Entries shown:
****************

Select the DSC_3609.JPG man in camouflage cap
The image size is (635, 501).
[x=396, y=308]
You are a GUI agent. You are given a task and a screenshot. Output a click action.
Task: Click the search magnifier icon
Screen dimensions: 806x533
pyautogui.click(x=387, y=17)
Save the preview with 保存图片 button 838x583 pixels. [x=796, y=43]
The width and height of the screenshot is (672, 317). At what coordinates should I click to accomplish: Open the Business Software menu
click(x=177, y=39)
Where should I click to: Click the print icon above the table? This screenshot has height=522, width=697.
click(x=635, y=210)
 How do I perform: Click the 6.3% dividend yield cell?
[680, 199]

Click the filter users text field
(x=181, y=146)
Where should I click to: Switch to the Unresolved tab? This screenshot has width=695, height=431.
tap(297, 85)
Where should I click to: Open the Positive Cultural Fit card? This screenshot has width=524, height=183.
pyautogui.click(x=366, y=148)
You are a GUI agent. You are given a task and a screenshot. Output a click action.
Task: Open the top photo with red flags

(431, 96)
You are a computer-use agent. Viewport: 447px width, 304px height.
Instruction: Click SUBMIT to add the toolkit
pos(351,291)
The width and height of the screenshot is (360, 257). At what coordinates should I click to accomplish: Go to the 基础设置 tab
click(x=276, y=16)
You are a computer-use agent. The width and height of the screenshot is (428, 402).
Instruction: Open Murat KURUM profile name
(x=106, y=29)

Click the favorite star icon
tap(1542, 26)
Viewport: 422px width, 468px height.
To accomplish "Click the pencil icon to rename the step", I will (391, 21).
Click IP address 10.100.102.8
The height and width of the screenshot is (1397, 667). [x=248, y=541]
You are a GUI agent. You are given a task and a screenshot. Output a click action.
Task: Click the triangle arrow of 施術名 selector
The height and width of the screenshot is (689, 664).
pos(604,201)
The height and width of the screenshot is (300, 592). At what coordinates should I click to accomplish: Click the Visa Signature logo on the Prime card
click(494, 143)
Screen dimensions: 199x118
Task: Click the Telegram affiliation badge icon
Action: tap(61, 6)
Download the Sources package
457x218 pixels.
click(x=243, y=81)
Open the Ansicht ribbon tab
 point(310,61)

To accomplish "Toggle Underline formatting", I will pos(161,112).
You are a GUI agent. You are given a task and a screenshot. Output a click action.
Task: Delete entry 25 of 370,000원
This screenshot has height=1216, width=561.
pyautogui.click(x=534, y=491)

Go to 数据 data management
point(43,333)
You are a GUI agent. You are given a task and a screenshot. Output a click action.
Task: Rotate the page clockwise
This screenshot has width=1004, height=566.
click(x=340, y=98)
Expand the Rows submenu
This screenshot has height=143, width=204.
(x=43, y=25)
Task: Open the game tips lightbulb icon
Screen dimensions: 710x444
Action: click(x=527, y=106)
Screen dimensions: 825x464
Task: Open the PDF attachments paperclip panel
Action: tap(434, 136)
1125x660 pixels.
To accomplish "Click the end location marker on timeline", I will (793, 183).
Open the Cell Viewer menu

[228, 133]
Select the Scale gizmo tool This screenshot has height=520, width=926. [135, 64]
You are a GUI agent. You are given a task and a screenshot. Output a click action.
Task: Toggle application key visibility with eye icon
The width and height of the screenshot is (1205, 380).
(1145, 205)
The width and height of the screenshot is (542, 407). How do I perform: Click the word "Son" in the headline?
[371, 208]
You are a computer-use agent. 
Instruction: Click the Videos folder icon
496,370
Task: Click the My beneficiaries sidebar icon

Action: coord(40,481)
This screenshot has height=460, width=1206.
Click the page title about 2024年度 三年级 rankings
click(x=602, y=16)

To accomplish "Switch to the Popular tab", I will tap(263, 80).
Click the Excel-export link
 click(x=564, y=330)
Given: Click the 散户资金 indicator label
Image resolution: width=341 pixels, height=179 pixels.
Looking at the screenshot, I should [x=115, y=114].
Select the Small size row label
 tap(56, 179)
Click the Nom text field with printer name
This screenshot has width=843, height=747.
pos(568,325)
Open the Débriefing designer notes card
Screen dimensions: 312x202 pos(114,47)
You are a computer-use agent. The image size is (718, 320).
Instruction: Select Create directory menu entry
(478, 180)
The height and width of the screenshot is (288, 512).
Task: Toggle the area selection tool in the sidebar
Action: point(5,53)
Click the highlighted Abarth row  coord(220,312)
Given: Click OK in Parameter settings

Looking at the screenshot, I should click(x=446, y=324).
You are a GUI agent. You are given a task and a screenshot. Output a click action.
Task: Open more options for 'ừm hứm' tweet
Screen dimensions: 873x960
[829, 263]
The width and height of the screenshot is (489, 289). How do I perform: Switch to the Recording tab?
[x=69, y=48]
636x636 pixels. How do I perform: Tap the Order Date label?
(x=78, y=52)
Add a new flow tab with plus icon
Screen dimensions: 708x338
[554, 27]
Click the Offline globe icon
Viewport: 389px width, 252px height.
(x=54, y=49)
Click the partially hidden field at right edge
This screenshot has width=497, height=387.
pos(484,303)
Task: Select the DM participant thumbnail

****************

What the exercise asks: Look above for the line holding "This screenshot has height=1216, width=561." and the line holding "Given: Click the 散户资金 indicator label", then output exactly those two lines and every line between them, nothing more.

Answer to this exercise:
This screenshot has height=1216, width=561.
pyautogui.click(x=534, y=491)

Go to 数据 data management
point(43,333)
You are a GUI agent. You are given a task and a screenshot. Output a click action.
Task: Rotate the page clockwise
This screenshot has width=1004, height=566.
click(x=340, y=98)
Expand the Rows submenu
This screenshot has height=143, width=204.
(x=43, y=25)
Task: Open the game tips lightbulb icon
Screen dimensions: 710x444
Action: click(x=527, y=106)
Screen dimensions: 825x464
Task: Open the PDF attachments paperclip panel
Action: tap(434, 136)
1125x660 pixels.
To accomplish "Click the end location marker on timeline", I will (793, 183).
Open the Cell Viewer menu

[228, 133]
Select the Scale gizmo tool This screenshot has height=520, width=926. [135, 64]
You are a GUI agent. You are given a task and a screenshot. Output a click action.
Task: Toggle application key visibility with eye icon
The width and height of the screenshot is (1205, 380).
(1145, 205)
The width and height of the screenshot is (542, 407). How do I perform: Click the word "Son" in the headline?
[371, 208]
You are a computer-use agent. 
Instruction: Click the Videos folder icon
496,370
Task: Click the My beneficiaries sidebar icon

Action: coord(40,481)
This screenshot has height=460, width=1206.
Click the page title about 2024年度 三年级 rankings
click(x=602, y=16)

To accomplish "Switch to the Popular tab", I will tap(263, 80).
Click the Excel-export link
 click(x=564, y=330)
Given: Click the 散户资金 indicator label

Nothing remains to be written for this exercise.